DOCUMENT EXTRACT>

A few months earlier, I had asked for help from Arran residents when my two friends and fellow writers who had hoped to meet up with me on Arran instead were diagnosed with lung cancer. In a (to me) unprecedented outpouring of generosity, my fellow islanders not only sent hundreds of incredible photos, but also filled boxes with gifts representing our little island off the coast of Scotland. After many postponed and changed dates, we ‘met’ at the beginning of March for our virtual Arran visit.
We caught up, we laughed, we remembered. And we made new memories.We ended our visit, each with an Arran wishing squirrel on our wrists. Sadly, Sue passed away soon after, while Mary was still able to manage an actual Arran visit last summer. My wish came true that very day, so now the squirrel on tattered string looped around my wrist reminds that I’m guardian of those memories.
The Hub was offered a year’s appointment in Florence, which sounded like a dream opportunity. Covid had other plans for us, which included spending the year on lockdown, with the art, music, architecture, and food of Florence spread beneath our hilltop rental, so near and so unreachable—especially to Poste Italiane. So it was April before our Christmas presents were finally delivered—just after the Easter ceremony where an artificial dove packed with explosives was sent through a cathedral full of some of the greatest treasures of Western art, setting alight a cart packed with explosives, before finally streaking back through the Cathedral. They do this every year for luck, although personally I think the luck is that they haven’t burned the place to the ground in the thousand or so years of dove flights.
Finally, in June I was fully jabbed (we didn’t know about booster vaccinations yet), and Italy was starting to open up. Obviously, I went for my first haircut in two years and began to explore the mysteries of Florence, searching for those extra balls and missing penises.
In July, after a year inside our rental house in the hills above Florence, lockdown lifted long enough for us to load up the car with the results of my new-found addiction to Deruta pottery, and make a dash for Scotland.
August was a dream-come-true get together with some writer friends as Covid restrictions were ever-so-briefly lifted just before my birthday.
In September when my friend Sharon texted to join her for the upcoming protest about our failing ‘lifeline’ ferries, I knew what I had to do. I made my sign, told the Hub to be ready with bail money, and headed out for a morning spent demonstrating in the pouring rain because…Scotland.

RECORDS PROVIDED>
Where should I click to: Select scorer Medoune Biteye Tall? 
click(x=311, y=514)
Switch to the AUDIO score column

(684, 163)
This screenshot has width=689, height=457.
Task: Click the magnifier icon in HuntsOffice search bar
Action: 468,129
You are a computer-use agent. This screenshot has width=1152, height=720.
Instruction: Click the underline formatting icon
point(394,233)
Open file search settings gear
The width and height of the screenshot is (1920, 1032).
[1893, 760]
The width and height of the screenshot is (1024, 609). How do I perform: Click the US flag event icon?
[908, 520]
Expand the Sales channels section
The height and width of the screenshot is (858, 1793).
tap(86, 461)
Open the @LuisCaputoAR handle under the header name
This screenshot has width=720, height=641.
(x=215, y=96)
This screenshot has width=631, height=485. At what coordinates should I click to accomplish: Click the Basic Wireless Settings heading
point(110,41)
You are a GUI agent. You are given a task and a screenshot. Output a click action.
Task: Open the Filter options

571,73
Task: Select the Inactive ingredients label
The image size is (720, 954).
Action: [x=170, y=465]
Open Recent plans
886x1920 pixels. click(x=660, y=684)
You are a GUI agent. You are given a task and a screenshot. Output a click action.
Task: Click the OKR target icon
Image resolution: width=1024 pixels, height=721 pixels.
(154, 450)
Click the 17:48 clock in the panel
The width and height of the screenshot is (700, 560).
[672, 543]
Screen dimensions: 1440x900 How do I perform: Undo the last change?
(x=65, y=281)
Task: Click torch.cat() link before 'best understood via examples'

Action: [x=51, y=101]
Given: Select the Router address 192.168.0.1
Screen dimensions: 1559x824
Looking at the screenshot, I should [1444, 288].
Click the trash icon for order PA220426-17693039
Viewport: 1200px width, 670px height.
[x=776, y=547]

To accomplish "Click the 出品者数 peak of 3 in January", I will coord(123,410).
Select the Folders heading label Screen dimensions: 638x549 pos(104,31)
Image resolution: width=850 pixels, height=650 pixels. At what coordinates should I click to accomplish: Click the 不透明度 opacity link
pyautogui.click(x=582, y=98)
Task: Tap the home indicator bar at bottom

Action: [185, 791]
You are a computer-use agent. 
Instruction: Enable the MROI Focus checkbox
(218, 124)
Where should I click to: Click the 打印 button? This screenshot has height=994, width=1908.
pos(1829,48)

TASK 1>
Name every calendar month that the passage about Arran and Florence mentions.
TASK 2>
Write a continuation of the passage about Arran and Florence, starting after its last sentence.

WRITTEN RESPONSE 1>
March, April, June, July, August, September

WRITTEN RESPONSE 2>
October saw us sneaking in a quick road trip to see the spectacular Victorian Gents toilets at Rothesay Harbour. [Why? What do you do for road trips?] While we were there, we took in the OTT Victorian awesomeness that is Mount Stuart House, home to the Marquess of Bute since the 12th century and one of the greatest treasures of Scotland.
In December I continued my perfect record of NEVER, not once, outguessing that wily Covid virus. Restrictions had lifted, and I quickly booked a trip to visit family and friends in the States. “What a great idea to take a trip across the ocean in the middle of a pandemic,” said nobody ever. Of course, when we finally did make it back to Scotland, our ferry booking was cancelled and the boats stopped sailing on Christmas Eve. And Christmas Day. And Boxing Day…
This has been one of the most difficult years I can remember. Like almost everyone, I’ve lost family and friends to illness, accidents, and a voracious pandemic. I said goodbye to our beloved little dog who has been all over the world with me.
BUT after a pandemic year that saw us in living in Italy, driving across Europe, visiting the (closed) Victorian Gents in the Highlands, and traveling to the western USA, we’ve finally and gratefully made it back to Arran. (I’d like to ask all of you to remind me of this year from travel-hell if I ever decide to go anywhere again. Just try it.)
Mostly, I’d like to say thank you from the bottom of my heart to all those who went through 2021 with me—readers, family, friends, and kind strangers—whose cheer and generosity made all the difference. You’re my heroes!
Wishing each of you a safe, peaceful 2022.